When the people that make the magic happen start leaving, it's going to get that much harder for the people remaining. And the snowball effect might even overbalance the constant influx of new people who love the performing arts so much, they're willing to do the stressful work for the low pay. So far, the most troubled theater and performing companies seem to be getting hit from the top; when a company folds, it's because expense and debt have outpaced income. But I don't think it'll be long until we see companies drying up from the bottom, when there aren't enough dedicated people to produce quality shows that attract audiences and donors. From the outside, and probably from the front office, it'll look the same -- not enough money to keep the doors open. But the money will be a symptom, not the cause....

1 comment:

NerfSmuggler said...

I think the whole problem with cuts to a theater budget is that the experience is not quantifiable. It's not like some product made on an assembly line which clearly malfunctions or can be demonstrated to be of unsafe construction.

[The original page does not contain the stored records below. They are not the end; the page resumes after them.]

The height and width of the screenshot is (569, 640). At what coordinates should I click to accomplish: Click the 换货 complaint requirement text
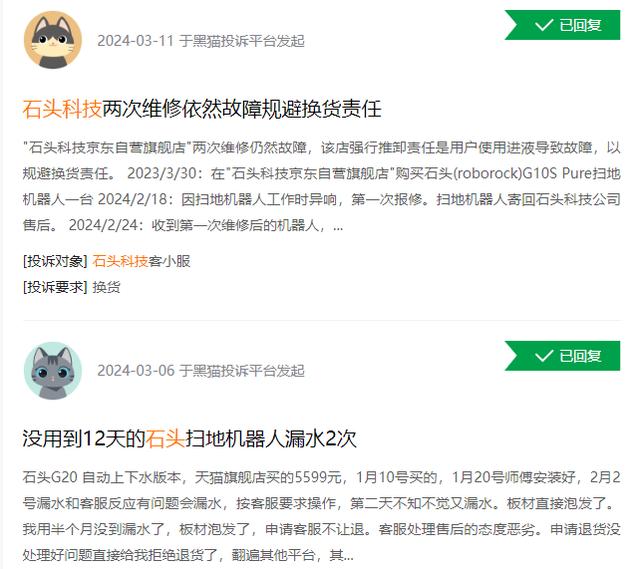point(106,287)
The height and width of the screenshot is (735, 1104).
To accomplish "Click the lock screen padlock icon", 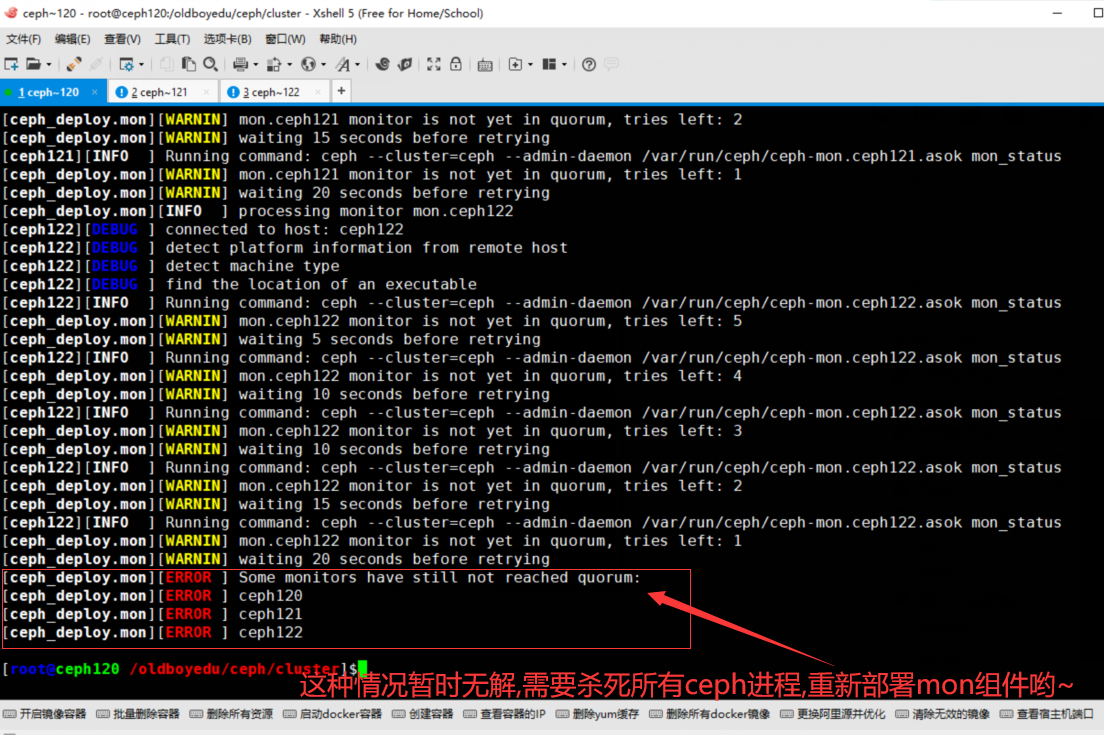I will point(456,64).
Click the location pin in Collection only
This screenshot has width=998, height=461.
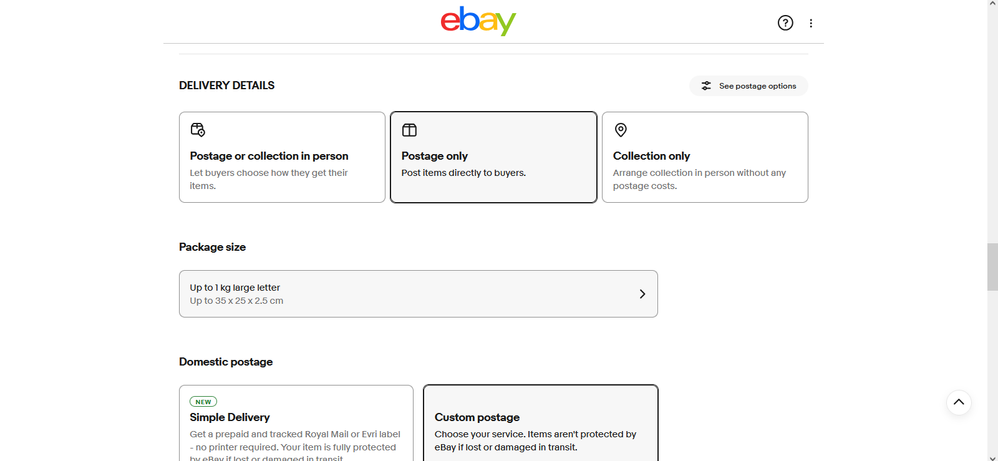point(621,130)
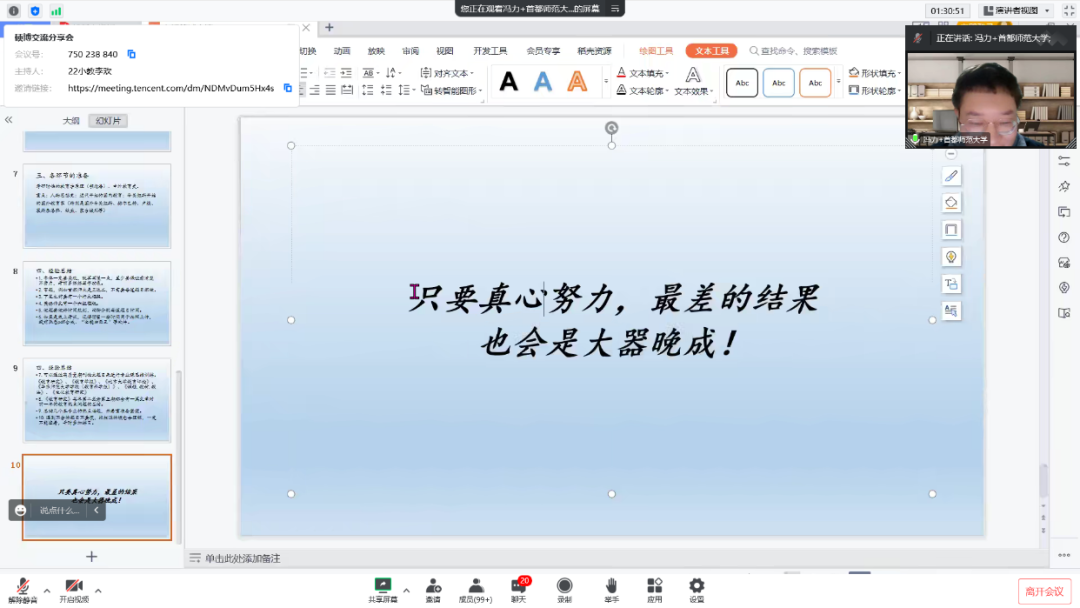Click the 离开会议 leave meeting button

(x=1043, y=591)
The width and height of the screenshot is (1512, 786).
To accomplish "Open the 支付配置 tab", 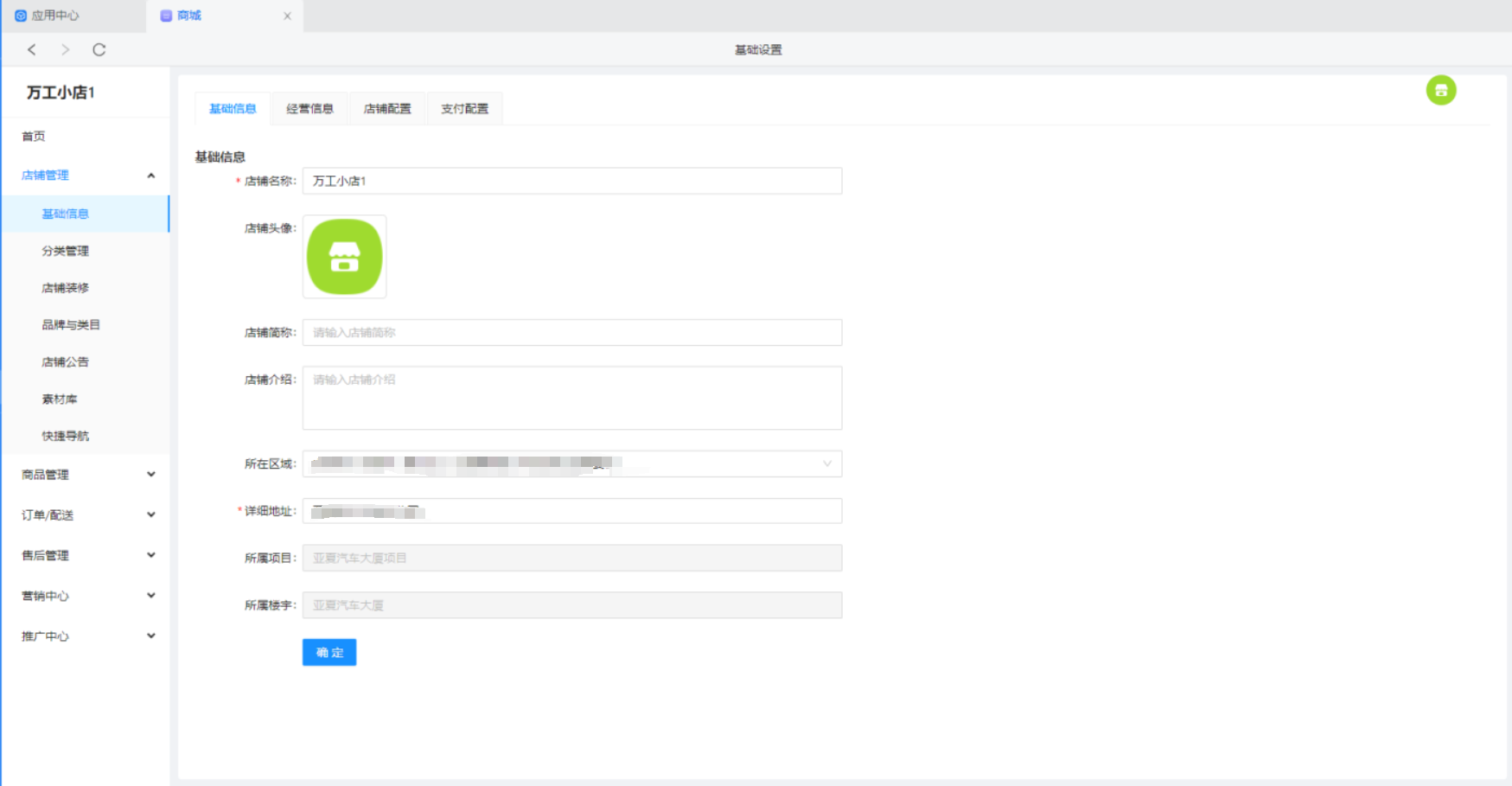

Less rehearsal time means the first few shows get lots of notes and become, in essence, dress rehearsals. The more talented and experienced people leave but there will always be a newer, younger crop -- if people weren't willing to do this for free, there wouldn't be community theater.

So the bar gets lowered. The new people don't realize that they are missing needed rehearsal and they are generally facing a steeper learning curve so they won't absorb as much in the shortened rehearsal schedule -- bar goes even lower.

The audiences will notice and less funding comes in -- the vicious cycle is complete. Instead of a 2D circle, think death spiral.